_TRY IT_.
Give again, word for word, every line below from the one that has "The width and height of the screenshot is (743, 362)." through the one that has "Click the components list vertical scrollbar", both included, and no others.
◇ ◇ ◇ ◇
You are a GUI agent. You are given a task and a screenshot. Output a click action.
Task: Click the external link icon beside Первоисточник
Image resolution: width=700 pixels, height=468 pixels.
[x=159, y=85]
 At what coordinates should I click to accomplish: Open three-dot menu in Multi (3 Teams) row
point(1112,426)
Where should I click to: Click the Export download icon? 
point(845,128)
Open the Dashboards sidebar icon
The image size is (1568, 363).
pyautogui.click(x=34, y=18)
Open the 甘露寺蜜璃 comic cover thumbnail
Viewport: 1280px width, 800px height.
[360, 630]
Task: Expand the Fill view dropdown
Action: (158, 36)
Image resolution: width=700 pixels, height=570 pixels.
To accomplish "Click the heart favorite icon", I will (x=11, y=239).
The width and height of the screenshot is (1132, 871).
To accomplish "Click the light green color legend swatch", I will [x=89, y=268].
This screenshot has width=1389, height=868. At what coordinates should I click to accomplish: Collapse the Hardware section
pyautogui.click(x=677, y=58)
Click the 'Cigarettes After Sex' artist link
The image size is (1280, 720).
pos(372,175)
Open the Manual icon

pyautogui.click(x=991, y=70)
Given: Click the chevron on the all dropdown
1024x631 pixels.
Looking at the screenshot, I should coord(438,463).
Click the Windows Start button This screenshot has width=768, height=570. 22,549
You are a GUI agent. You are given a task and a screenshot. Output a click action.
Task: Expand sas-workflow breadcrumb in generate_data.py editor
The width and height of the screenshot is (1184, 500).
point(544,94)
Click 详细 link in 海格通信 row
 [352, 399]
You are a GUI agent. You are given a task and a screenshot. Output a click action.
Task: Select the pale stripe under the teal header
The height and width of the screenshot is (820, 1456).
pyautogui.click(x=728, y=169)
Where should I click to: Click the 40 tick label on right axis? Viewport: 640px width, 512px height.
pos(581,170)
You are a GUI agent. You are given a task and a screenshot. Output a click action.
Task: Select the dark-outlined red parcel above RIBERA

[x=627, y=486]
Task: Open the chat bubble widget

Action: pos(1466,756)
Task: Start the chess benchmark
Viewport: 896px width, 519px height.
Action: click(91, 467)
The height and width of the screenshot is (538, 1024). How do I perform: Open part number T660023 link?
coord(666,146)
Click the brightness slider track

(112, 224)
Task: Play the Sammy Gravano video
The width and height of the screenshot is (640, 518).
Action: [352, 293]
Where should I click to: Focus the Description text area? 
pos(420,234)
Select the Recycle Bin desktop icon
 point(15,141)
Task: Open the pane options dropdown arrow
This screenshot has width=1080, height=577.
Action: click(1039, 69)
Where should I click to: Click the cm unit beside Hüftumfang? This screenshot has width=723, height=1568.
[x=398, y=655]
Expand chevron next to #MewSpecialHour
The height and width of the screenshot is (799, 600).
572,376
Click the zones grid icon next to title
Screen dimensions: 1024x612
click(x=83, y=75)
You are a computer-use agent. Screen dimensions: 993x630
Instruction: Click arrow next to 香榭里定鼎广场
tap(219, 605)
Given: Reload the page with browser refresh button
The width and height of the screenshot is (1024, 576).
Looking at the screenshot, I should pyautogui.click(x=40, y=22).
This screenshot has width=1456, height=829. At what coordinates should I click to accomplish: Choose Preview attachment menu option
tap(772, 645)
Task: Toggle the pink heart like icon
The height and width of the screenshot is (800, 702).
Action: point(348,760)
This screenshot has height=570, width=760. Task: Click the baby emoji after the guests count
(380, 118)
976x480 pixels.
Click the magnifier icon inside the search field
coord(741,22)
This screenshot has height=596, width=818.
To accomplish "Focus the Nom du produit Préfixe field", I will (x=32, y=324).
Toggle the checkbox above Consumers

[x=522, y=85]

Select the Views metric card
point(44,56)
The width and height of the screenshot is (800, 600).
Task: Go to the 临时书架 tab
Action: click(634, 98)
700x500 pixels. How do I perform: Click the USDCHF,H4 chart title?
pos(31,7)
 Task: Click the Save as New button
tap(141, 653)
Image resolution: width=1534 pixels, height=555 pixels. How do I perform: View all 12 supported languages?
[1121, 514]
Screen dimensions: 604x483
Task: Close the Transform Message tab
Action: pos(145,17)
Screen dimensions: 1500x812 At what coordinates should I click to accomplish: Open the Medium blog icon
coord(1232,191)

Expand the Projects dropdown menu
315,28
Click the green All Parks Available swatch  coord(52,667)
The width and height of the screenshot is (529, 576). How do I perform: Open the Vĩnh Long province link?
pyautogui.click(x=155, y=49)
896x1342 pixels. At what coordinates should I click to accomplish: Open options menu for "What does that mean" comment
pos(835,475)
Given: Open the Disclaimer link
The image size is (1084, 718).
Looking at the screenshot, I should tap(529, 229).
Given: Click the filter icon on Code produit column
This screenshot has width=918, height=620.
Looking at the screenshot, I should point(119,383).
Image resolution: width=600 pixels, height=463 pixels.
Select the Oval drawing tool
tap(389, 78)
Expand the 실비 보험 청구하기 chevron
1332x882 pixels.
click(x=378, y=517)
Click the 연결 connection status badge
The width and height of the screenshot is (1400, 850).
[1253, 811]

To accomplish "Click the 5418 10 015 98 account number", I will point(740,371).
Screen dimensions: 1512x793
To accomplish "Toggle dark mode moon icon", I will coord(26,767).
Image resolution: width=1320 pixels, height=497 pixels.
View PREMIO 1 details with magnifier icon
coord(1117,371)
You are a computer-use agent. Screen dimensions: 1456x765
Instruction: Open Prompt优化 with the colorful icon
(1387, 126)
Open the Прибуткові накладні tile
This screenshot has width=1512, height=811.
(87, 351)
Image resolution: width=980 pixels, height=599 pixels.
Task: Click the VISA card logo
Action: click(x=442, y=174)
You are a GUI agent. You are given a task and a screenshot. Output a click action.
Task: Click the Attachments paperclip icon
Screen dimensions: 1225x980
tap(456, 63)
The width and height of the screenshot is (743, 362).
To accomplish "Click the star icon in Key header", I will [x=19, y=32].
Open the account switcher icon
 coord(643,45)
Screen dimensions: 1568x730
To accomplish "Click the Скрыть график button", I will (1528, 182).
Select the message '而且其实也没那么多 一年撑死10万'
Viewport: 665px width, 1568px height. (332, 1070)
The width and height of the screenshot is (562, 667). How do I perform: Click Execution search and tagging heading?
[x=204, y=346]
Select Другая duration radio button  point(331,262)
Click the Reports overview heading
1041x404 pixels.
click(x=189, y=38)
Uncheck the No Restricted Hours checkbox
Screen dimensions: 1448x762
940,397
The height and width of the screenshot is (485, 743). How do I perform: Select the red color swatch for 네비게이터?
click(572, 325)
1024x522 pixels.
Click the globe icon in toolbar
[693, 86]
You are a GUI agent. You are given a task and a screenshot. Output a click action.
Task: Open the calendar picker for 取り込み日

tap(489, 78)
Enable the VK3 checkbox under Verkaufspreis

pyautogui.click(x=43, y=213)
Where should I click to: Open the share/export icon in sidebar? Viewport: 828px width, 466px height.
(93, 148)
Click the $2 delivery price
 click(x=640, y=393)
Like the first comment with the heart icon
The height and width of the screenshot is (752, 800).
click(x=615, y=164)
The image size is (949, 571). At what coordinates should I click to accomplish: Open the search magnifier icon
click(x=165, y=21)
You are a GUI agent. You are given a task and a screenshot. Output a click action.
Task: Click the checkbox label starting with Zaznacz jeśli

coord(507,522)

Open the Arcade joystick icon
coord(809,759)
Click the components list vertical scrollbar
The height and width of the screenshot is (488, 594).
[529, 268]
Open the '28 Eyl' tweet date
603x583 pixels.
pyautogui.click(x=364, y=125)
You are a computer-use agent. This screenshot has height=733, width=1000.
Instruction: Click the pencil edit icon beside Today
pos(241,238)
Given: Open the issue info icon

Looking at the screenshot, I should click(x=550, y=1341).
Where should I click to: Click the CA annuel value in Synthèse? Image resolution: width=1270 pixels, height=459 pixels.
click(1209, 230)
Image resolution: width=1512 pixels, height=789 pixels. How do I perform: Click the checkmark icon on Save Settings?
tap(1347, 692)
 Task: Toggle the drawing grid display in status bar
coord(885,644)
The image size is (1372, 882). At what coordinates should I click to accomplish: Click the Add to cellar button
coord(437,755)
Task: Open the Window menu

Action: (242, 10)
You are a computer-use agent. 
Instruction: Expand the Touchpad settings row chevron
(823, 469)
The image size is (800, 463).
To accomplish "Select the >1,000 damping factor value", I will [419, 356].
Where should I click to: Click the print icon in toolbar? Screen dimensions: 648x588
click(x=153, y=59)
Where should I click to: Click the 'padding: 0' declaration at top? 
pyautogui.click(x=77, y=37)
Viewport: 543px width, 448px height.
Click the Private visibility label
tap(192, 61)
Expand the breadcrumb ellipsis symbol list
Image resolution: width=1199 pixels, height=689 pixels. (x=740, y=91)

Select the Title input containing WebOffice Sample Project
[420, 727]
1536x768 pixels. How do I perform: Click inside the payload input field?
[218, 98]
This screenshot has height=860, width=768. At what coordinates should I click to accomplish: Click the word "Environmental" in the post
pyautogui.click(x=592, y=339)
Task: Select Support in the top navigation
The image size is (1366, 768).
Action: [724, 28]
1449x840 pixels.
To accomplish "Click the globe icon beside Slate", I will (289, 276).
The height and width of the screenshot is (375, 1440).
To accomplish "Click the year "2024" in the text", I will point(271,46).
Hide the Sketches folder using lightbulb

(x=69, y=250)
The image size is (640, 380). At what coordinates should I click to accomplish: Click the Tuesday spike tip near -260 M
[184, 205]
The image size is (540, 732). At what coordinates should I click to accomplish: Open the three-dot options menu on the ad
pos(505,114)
◇ ◇ ◇ ◇
_EXERCISE OUTPUT_.
The width and height of the screenshot is (743, 362).
To accomplish "Click the star icon in Key header", I will [x=19, y=32].
Open the account switcher icon
 coord(643,45)
Screen dimensions: 1568x730
To accomplish "Click the Скрыть график button", I will (1528, 182).
Select the message '而且其实也没那么多 一年撑死10万'
Viewport: 665px width, 1568px height. (332, 1070)
The width and height of the screenshot is (562, 667). How do I perform: Click Execution search and tagging heading?
[x=204, y=346]
Select Другая duration radio button  point(331,262)
Click the Reports overview heading
1041x404 pixels.
click(x=189, y=38)
Uncheck the No Restricted Hours checkbox
Screen dimensions: 1448x762
940,397
The height and width of the screenshot is (485, 743). How do I perform: Select the red color swatch for 네비게이터?
click(572, 325)
1024x522 pixels.
Click the globe icon in toolbar
[693, 86]
You are a GUI agent. You are given a task and a screenshot. Output a click action.
Task: Open the calendar picker for 取り込み日

tap(489, 78)
Enable the VK3 checkbox under Verkaufspreis

pyautogui.click(x=43, y=213)
Where should I click to: Open the share/export icon in sidebar? Viewport: 828px width, 466px height.
(93, 148)
Click the $2 delivery price
 click(x=640, y=393)
Like the first comment with the heart icon
The height and width of the screenshot is (752, 800).
click(x=615, y=164)
The image size is (949, 571). At what coordinates should I click to accomplish: Open the search magnifier icon
click(x=165, y=21)
You are a GUI agent. You are given a task and a screenshot. Output a click action.
Task: Click the checkbox label starting with Zaznacz jeśli

coord(507,522)

Open the Arcade joystick icon
coord(809,759)
Click the components list vertical scrollbar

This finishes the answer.